* [PROBLEM DETAILS] Determine how many lines in the entries below contain the word "width". Reply with the number alone.

* [DATA FOR THIS TASK]

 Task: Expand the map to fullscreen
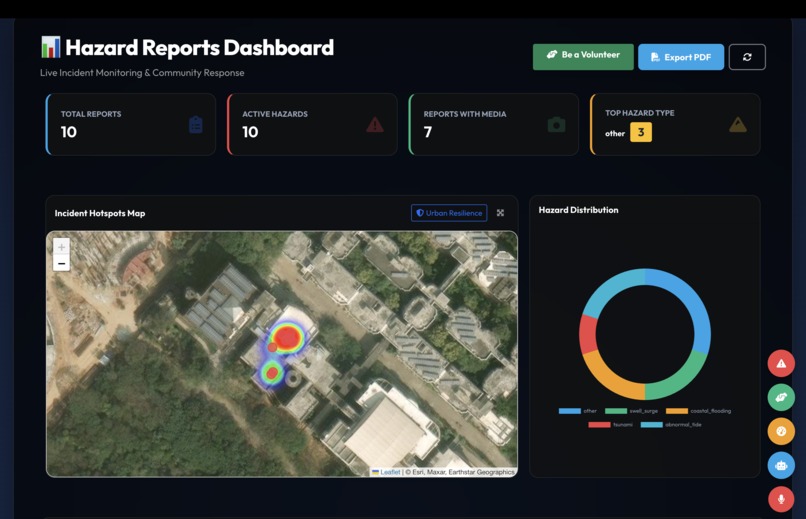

...

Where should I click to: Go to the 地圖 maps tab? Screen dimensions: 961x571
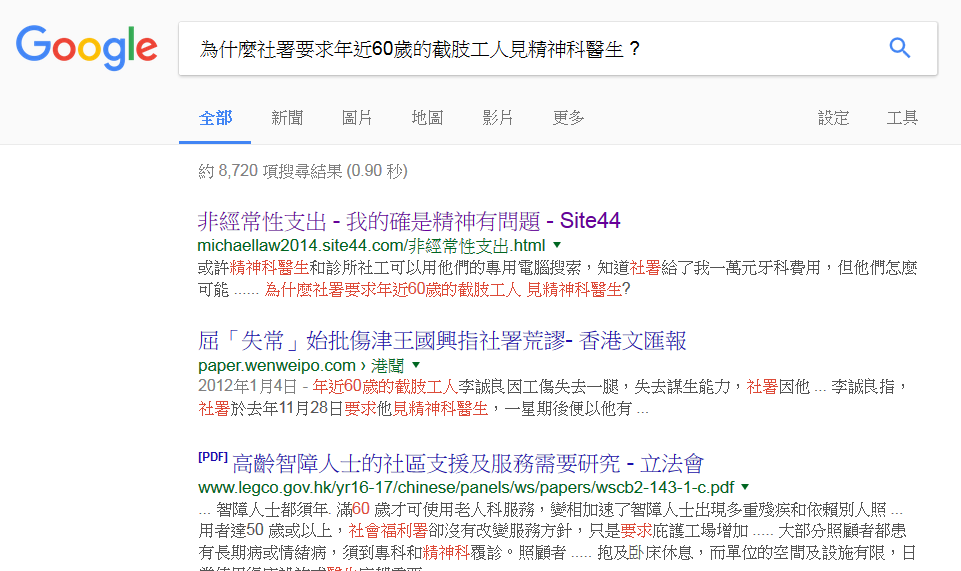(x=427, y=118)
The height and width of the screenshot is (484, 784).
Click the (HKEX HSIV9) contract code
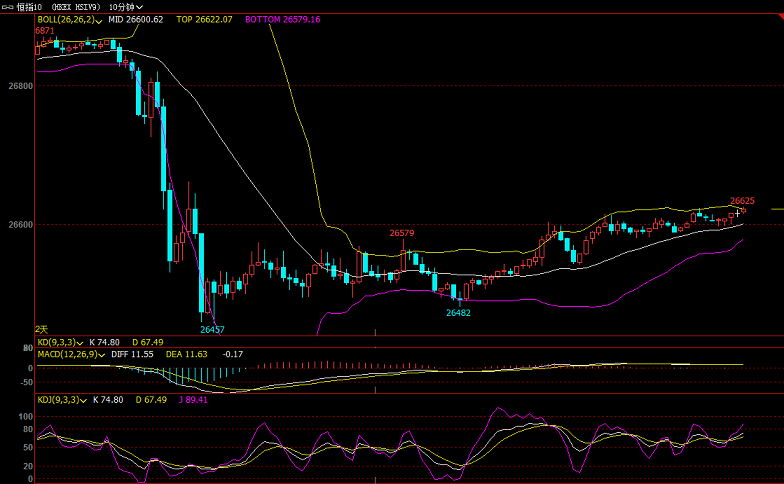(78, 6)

* * *

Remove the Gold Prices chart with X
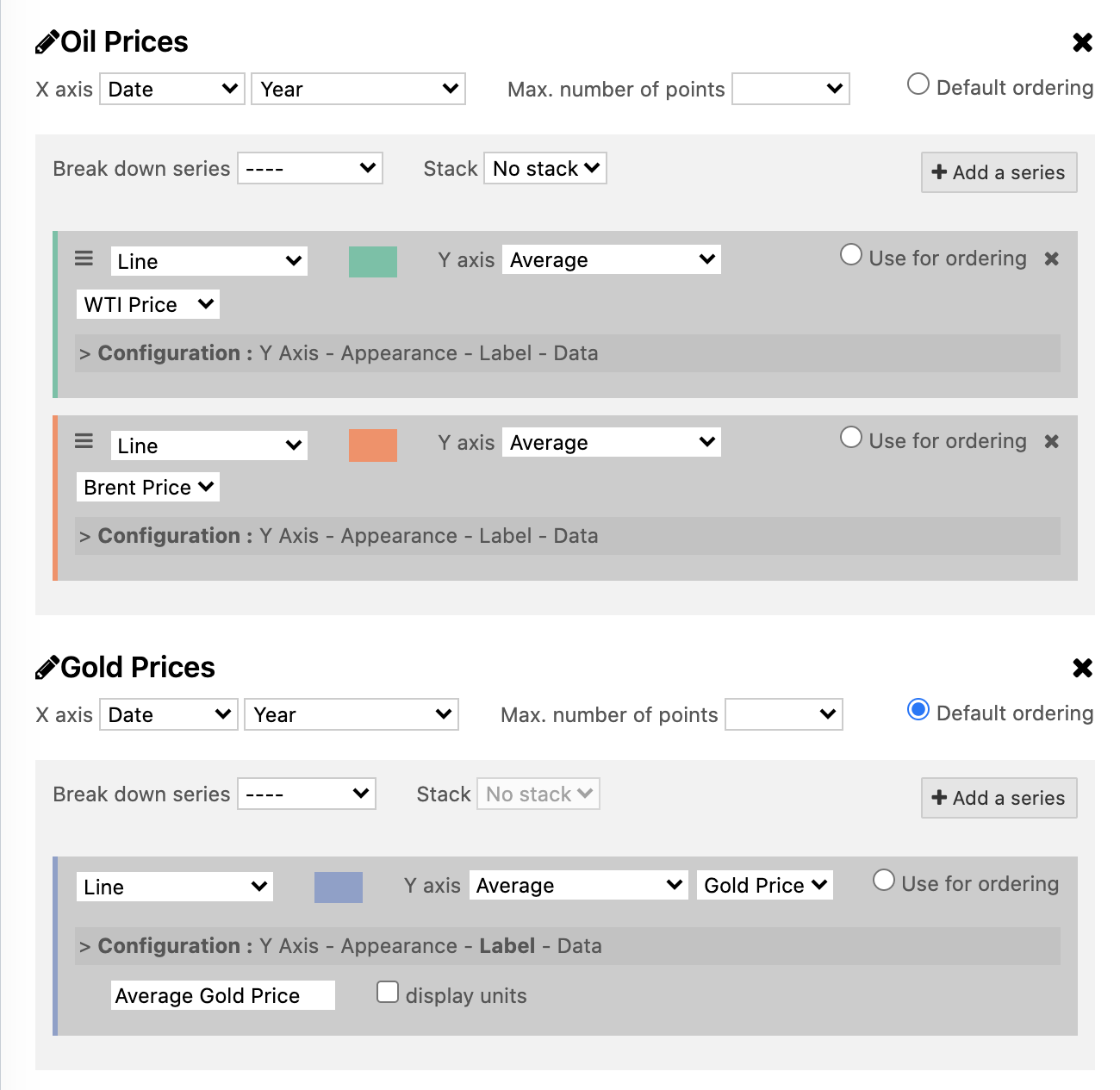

* [ANSWER BELOW] 1